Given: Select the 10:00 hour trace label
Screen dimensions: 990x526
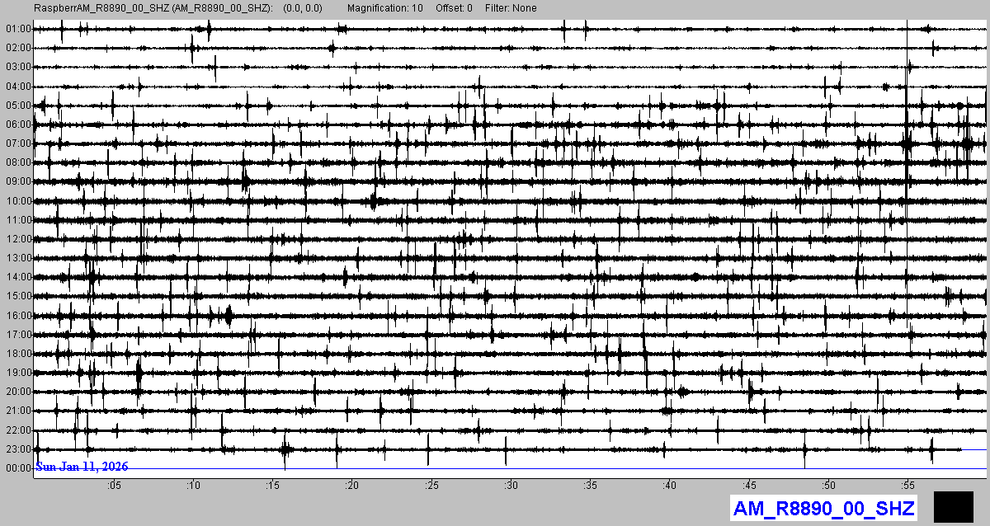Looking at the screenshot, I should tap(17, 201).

###

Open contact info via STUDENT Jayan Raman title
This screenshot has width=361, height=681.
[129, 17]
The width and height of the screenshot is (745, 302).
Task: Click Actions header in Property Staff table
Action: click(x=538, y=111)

###

The request:
Arrange the lines from the one with "Open contact info" to the one with "Action: click(x=538, y=111)" as a Markdown table with the columns Row and Line, one row per line and blank lines left out.

Worked answer:
| Row | Line |
|---|---|
| 1 | Open contact info via STUDENT Jayan Raman title |
| 2 | This screenshot has width=361, height=681. |
| 3 | [129, 17] |
| 4 | The width and height of the screenshot is (745, 302). |
| 5 | Task: Click Actions header in Property Staff table |
| 6 | Action: click(x=538, y=111) |